[Text excerpt]:
Twin Glory For India At Magsaysay
New Delhi, July 28: Two Indians - a woman lender to the poorest in Maharashtra, and a US trained engineer who has revolutionised the use of solar lights in rural pockets of India - are
New Delhi, July 28: Two Indians - a woman lender to the poorest in Maharashtra, and a US trained engineer who has revolutionised the use of solar lights in rural pockets of India - are among the five individuals and an organisation who have won this year's Ramon Magsaysay Award.
”Nileema Mishra and Harish Hande helped harness technologies to empower their countrymen and created waves of progressive change across Asia,” award foundation president Carmencita T. Abella announced in Manila on Wednesday.
Hande, 44, a Bangalore-based energy engineer and entrepreneur, runs a solar electricity firm that has lit up over 1,25,000 households to emerge as India's leading solar technology firm.
A graduate from IIT Kharagpur and a PhD from the University of Massachusetts in the US, Hande belongs to a village near Kundapur town of Udupi district in Karnataka. During his graduation, he hobnobbed with American environmentalists and visited the Dominican Republic, a leader in energy initiatives in the Caribbean.

[Provided records]:
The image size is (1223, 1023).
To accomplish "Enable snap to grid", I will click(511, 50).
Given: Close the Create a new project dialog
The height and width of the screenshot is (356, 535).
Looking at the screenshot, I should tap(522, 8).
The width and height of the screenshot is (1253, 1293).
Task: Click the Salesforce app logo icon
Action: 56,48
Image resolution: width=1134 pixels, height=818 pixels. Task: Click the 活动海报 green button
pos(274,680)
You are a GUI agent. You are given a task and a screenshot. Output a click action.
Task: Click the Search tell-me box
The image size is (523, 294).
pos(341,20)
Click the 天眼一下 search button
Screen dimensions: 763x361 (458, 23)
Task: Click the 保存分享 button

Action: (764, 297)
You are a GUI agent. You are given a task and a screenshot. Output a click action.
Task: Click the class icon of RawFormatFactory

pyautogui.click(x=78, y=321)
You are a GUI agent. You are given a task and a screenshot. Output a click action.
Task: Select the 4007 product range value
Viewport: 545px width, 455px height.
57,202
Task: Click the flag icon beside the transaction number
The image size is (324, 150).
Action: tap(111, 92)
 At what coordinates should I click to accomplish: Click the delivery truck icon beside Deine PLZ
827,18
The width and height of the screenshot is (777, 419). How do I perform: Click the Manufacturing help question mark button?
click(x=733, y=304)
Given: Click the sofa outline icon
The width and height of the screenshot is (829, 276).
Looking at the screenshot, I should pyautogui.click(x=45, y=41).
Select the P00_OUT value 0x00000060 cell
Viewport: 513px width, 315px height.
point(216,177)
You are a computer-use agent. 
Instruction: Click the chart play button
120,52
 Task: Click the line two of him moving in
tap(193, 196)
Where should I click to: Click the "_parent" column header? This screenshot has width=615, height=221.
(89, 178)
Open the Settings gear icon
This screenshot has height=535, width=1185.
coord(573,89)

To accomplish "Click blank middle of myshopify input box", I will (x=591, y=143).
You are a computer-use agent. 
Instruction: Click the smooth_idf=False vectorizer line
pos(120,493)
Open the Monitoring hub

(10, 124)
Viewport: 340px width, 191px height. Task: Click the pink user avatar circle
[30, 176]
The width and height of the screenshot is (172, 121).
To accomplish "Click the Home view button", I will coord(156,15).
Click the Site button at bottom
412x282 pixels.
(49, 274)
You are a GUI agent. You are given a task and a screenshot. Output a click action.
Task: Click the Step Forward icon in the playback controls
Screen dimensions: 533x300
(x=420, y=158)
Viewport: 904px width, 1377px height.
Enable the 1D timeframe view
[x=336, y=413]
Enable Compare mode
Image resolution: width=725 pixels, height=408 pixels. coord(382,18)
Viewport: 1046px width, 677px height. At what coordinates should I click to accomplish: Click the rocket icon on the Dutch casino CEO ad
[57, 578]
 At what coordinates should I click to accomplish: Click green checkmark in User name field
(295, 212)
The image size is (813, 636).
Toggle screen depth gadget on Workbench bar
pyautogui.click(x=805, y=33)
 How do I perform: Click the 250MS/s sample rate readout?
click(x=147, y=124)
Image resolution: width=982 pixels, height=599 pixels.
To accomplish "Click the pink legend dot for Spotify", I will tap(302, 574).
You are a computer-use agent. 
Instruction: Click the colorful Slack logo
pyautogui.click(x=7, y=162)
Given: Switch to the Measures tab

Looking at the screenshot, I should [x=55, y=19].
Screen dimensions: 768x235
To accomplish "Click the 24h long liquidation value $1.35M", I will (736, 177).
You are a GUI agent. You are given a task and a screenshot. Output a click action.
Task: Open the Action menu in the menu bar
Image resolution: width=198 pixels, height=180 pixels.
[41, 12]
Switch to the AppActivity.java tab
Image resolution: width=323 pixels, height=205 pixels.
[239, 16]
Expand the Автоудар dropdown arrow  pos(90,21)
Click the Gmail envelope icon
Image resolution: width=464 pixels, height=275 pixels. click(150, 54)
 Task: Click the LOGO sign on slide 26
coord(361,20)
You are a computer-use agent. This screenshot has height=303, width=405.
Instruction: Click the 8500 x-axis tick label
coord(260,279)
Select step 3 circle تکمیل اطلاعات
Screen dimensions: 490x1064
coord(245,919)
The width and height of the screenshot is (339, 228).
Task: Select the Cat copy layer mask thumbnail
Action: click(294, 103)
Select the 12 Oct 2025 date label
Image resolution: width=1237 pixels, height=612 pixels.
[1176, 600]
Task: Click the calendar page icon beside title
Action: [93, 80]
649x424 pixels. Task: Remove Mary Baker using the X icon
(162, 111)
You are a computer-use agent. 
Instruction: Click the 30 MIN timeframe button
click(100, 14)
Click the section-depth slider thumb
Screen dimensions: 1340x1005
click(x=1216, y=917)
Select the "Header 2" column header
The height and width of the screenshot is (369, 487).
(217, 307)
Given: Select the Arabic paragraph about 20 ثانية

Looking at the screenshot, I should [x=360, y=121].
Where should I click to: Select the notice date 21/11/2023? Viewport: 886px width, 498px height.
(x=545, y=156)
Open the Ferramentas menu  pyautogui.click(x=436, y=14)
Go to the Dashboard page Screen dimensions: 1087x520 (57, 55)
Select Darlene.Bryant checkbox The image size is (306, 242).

[Work order]:
Quote the Magsaysay Award article word for word, everything from "Hande, 44, a" down to "in the Caribbean.". The records come from a different source than the Magsaysay Award article.

[Result below]:
Hande, 44, a Bangalore-based energy engineer and entrepreneur, runs a solar electricity firm that has lit up over 1,25,000 households to emerge as India's leading solar technology firm.
A graduate from IIT Kharagpur and a PhD from the University of Massachusetts in the US, Hande belongs to a village near Kundapur town of Udupi district in Karnataka. During his graduation, he hobnobbed with American environmentalists and visited the Dominican Republic, a leader in energy initiatives in the Caribbean.